Her call to the Frost Farm brought a handful of painters taking up space surrounding the farm and barn.
The plein air group has grown.
"We started with about 11 people and today's count is about 357," Allen said. "You always have somebody to paint with."
Allen perched her artist supplies and canvas on one side of the picturesque Frost farmhouse and barn. Making the decision as to where to land to start the painting process is often a challenge, she added. In the Frost case, Allen decided to focus on some of the home and barn's unique angles from a side field.
"I like the angles of the eaves," she said.
Allen has visited the farm several times over the years to paint its bucolic pastures and woods. Seeing sites steeped in history around the region is always a popular location.
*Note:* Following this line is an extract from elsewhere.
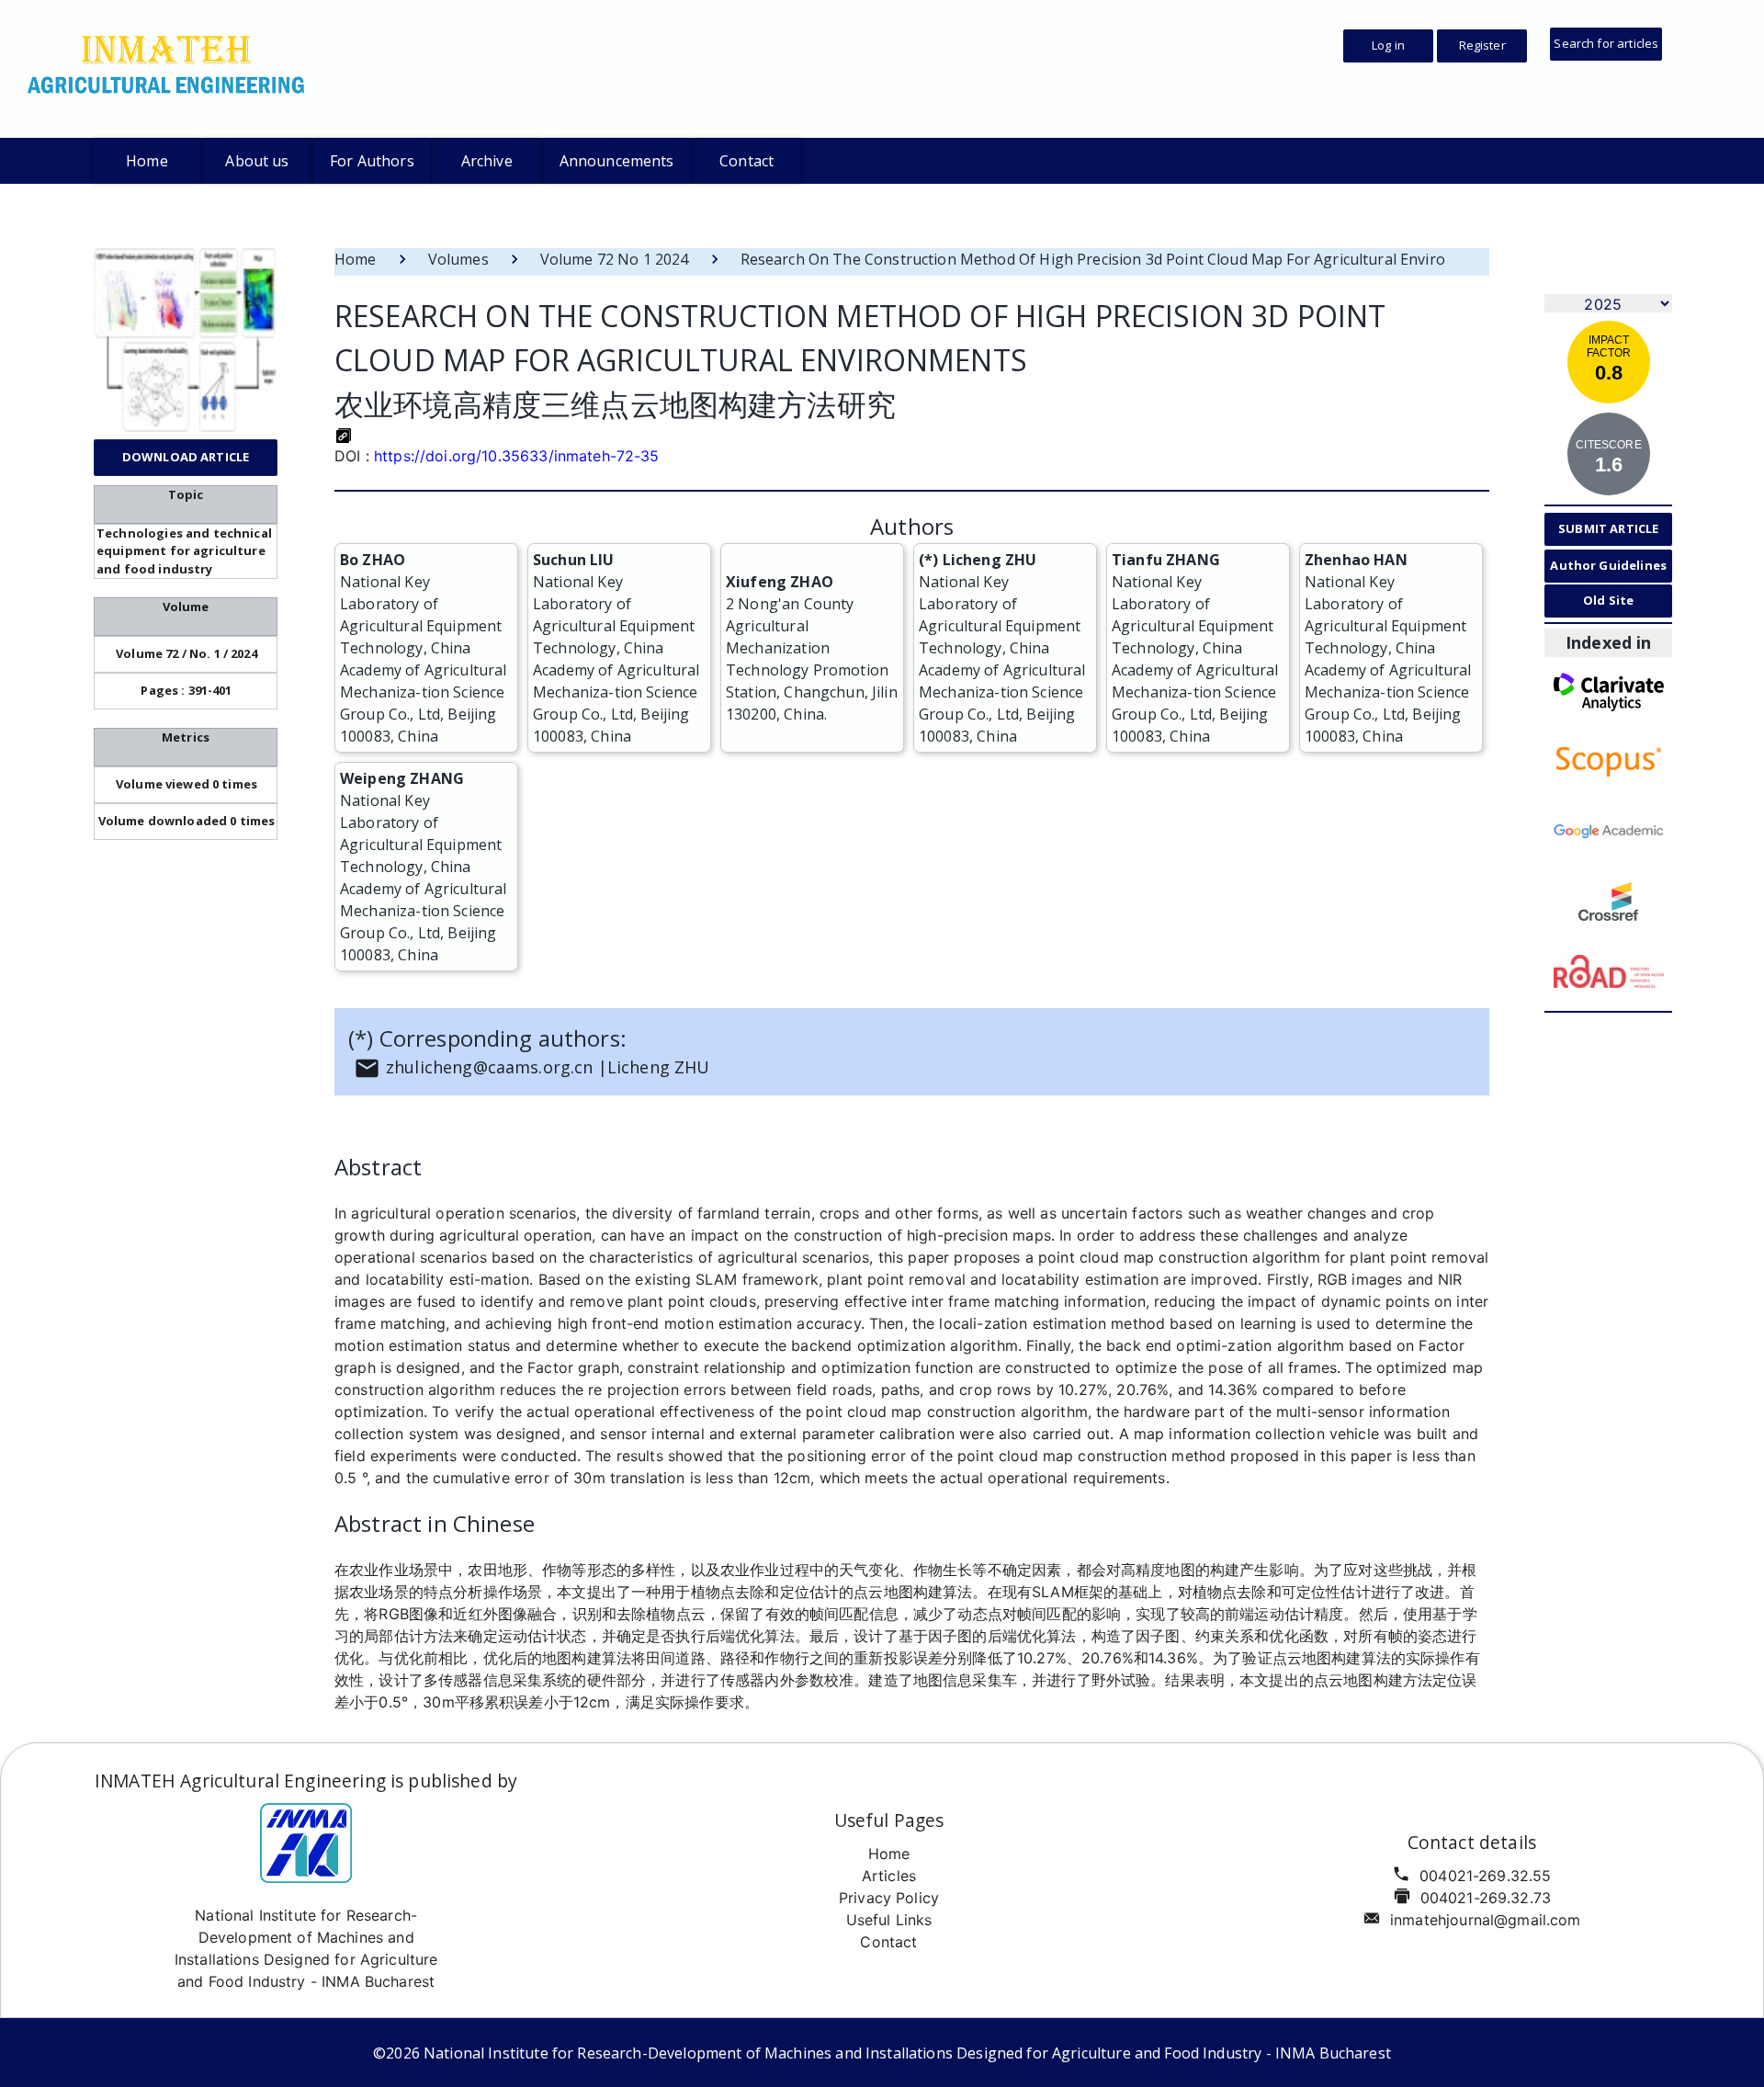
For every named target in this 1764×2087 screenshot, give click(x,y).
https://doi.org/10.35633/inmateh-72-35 (517, 456)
"A lot of members really like the historic sites," Allen said.
And what makes a perfect day for a plein air painting outing? Allen said there are several factors that make a day go well.
"I like 70 to 75 degrees with a light breeze to keep the bugs away," she said. "And it depends on what medium you are using. If it rains, it will poke holes in oils. For pastels, a humid day is not good, pastels would be crumbling."
Once the artists set up their spot surrounded by supplies, the open air time begins. Allen said it's often a very quiet time as artists work on their schedules and don't often say much to each other.
But it's also a good time to get together and see other plein air members' work.
Joanne Dallaire of Hooksett stood a bit away from where Allen was working, focusing on another scene and direction at the farm.
She said being outside is always a great way to be inspired.
"The fresh air is a big part," she said. "It's relaxing, you kind of forget everything here."
Derry's Economic Development Coordinator Beverly Donovan said using the Frost Farm as an artistic location is perfect as the property is scenic and offers many ways to appreciate the famed poet and his local legacy.
"The farm is important because, as a state park, it not only offers insight into the man and poetry that is Robert Frost, but also into the way life was in Derry during Frost's residence here," Donovan said. "The hiking trails and the fields are so different with each season, and are a natural landscape for plein air artists to capture."
Maureen Hsu of Manchester was putting her Frost inspiration down in oils. It was her first time being at the Derry farm.
"I'd love to be out here a hundred more times," Hsu said. "It reminds me of an Andrew Wyeth painting. I just walked around and this little tree with the moss on it spoke to me. And even if I don't produce anything today, it's so beautiful out here."